By Armand Echeverry
York College has appointed an engineering firm to supervise and develop the logistics for an estimated $26 million project to prevent water and salt intrusion into the sub-basement of the Academic Core Building caused by the rising water table in Southeast Queens.
Water infiltration has already cost the college at least $10 million in damages to relocate electrical equipment and continues to cause deteriorating conditions like corrosion to the boilers and pipes.
Executive Director of Facilities and Planning James Minto said the company, AECOM, was hired to formulate the design documents that will be scrutinized by the York administration, CUNY administration and Dormitory Authority of the State of New York.
“They have to put together the construction documents for that particular problem,” said Minto. “Once they complete 30 percent and 60 percent of the documents, they send it to us for inspection.”
Once the design documents are completed, the firm will collaborate with different entities to implement their final schematics. At 100 percent completion, Minto said that AECOM will send the design documents to their respective subcontractors, whether it’s electrical, mechanical, structural or geothermal firms, and provide their input.
▬▬▬▬▬▬
Exercise -> Copy the York College water intrusion article word for word, from the byline through its final sentence.

Data provided ->
▬▬▬▬▬▬
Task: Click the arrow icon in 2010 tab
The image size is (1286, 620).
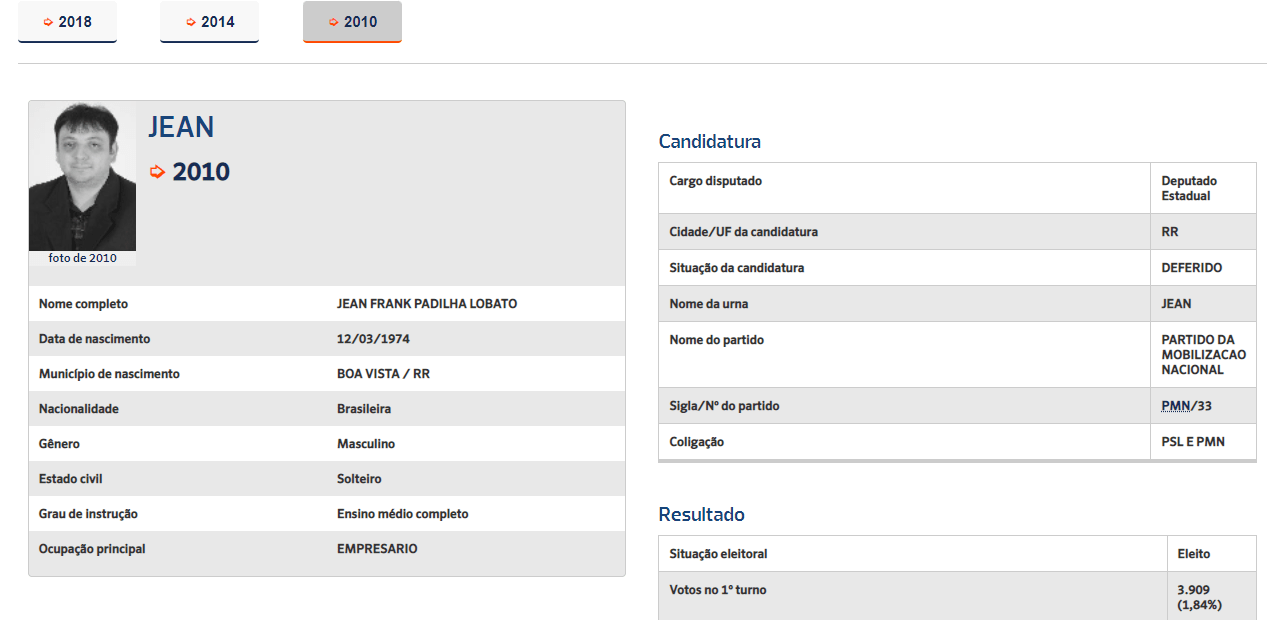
▬▬▬▬▬▬
Task output ->
By Armand Echeverry
York College has appointed an engineering firm to supervise and develop the logistics for an estimated $26 million project to prevent water and salt intrusion into the sub-basement of the Academic Core Building caused by the rising water table in Southeast Queens.
Water infiltration has already cost the college at least $10 million in damages to relocate electrical equipment and continues to cause deteriorating conditions like corrosion to the boilers and pipes.
Executive Director of Facilities and Planning James Minto said the company, AECOM, was hired to formulate the design documents that will be scrutinized by the York administration, CUNY administration and Dormitory Authority of the State of New York.
“They have to put together the construction documents for that particular problem,” said Minto. “Once they complete 30 percent and 60 percent of the documents, they send it to us for inspection.”
Once the design documents are completed, the firm will collaborate with different entities to implement their final schematics. At 100 percent completion, Minto said that AECOM will send the design documents to their respective subcontractors, whether it’s electrical, mechanical, structural or geothermal firms, and provide their input.